#### YOUR INSTRUCTIONS:
Transcribe the line that contains "Where should I" and every line after it to the end of the records, exactly and nothing else. Skip the pictures.

#### RECORDS FOR THIS EXERCISE:
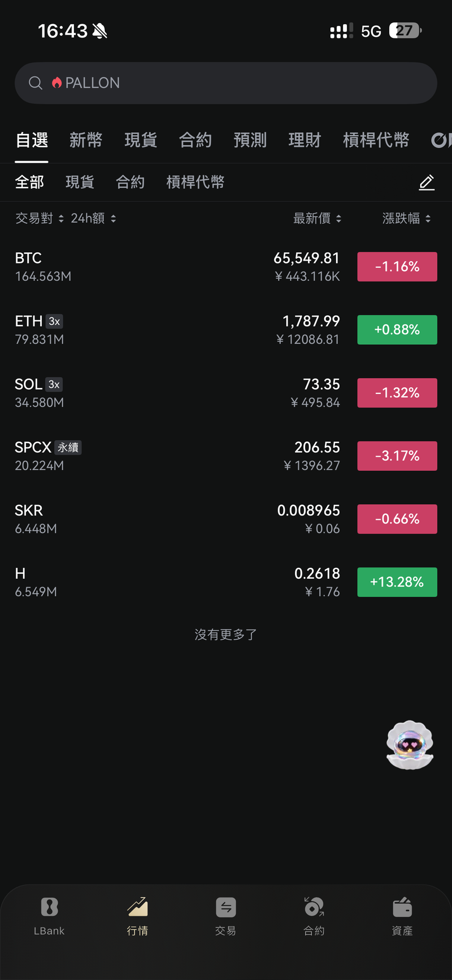This screenshot has width=452, height=980.
Task: Open the 交易 trade swap icon
Action: (225, 907)
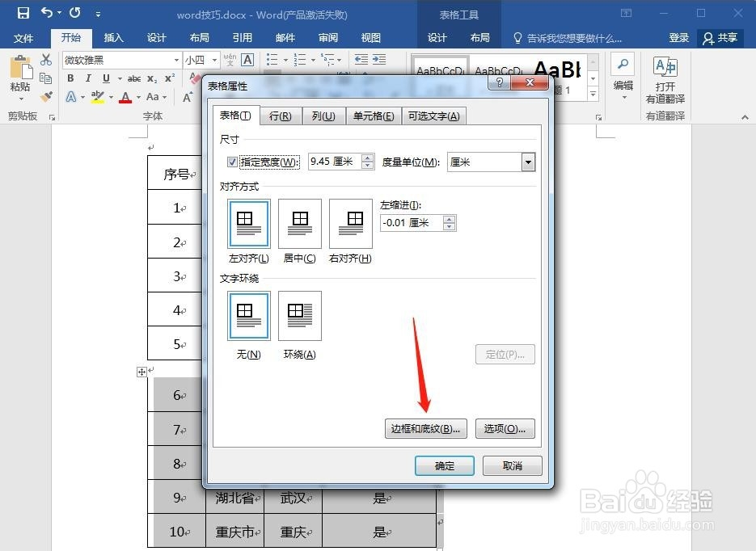Open the 度量单位(M) measurement unit dropdown
This screenshot has width=756, height=551.
[529, 162]
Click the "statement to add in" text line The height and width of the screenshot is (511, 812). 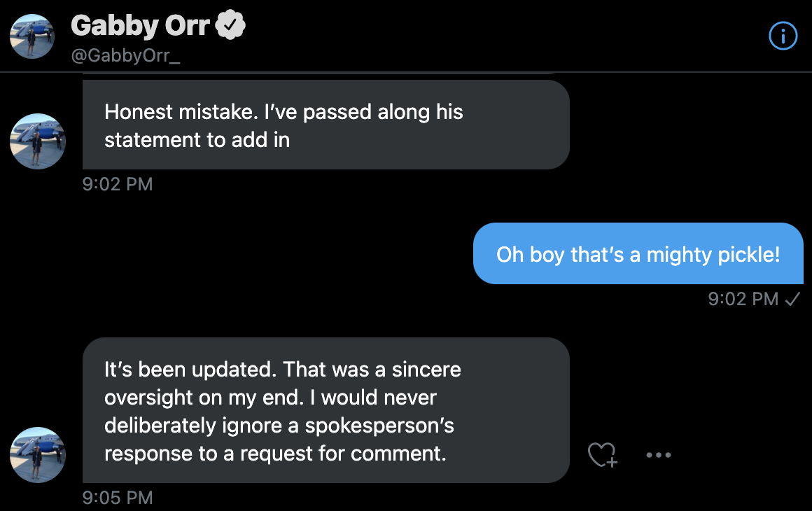coord(197,139)
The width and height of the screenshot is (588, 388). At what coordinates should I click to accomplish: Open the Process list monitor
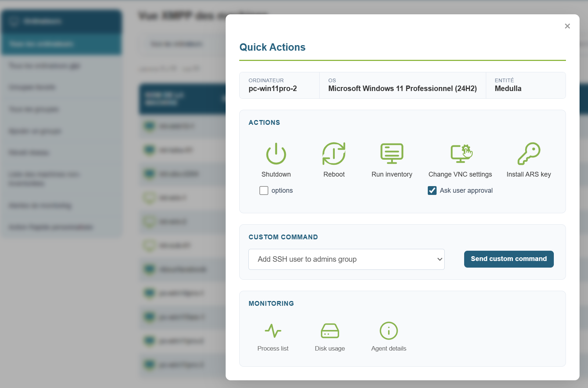pos(273,331)
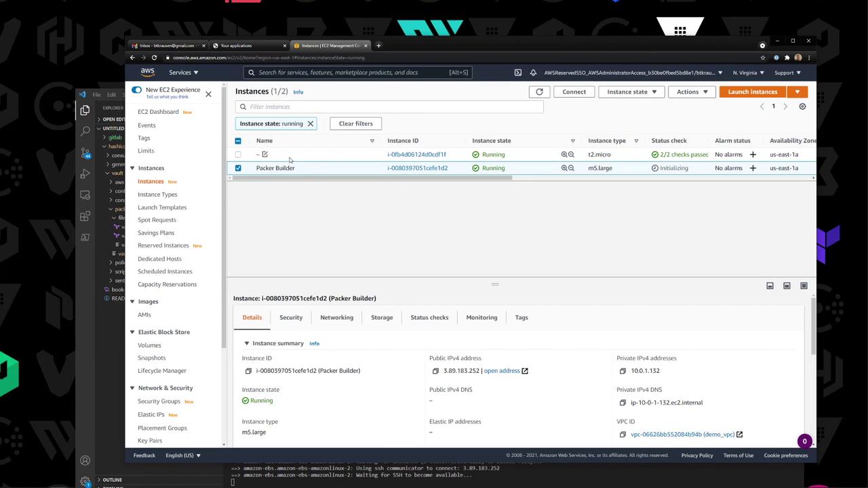Switch to the Networking tab
Image resolution: width=868 pixels, height=488 pixels.
coord(336,317)
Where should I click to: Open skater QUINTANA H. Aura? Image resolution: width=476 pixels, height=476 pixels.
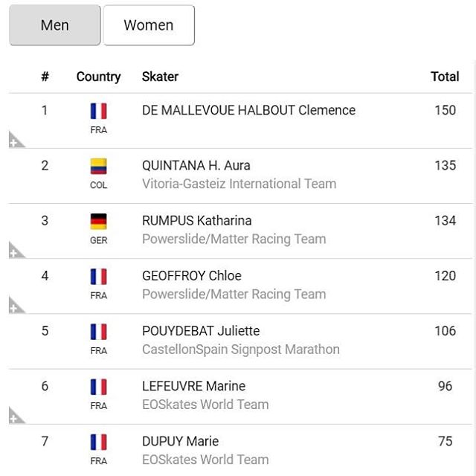pyautogui.click(x=196, y=165)
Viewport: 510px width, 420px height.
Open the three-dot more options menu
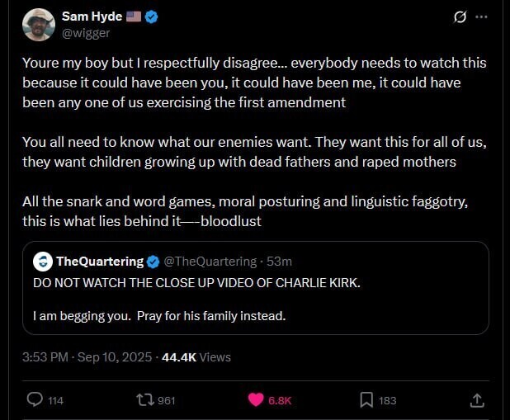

#### WRITTEN ANSWER:
Where should I click to: Open skater QUINTANA H. Aura? Image resolution: width=476 pixels, height=476 pixels.
pyautogui.click(x=196, y=165)
Viewport: 510px width, 420px height.
Open the three-dot more options menu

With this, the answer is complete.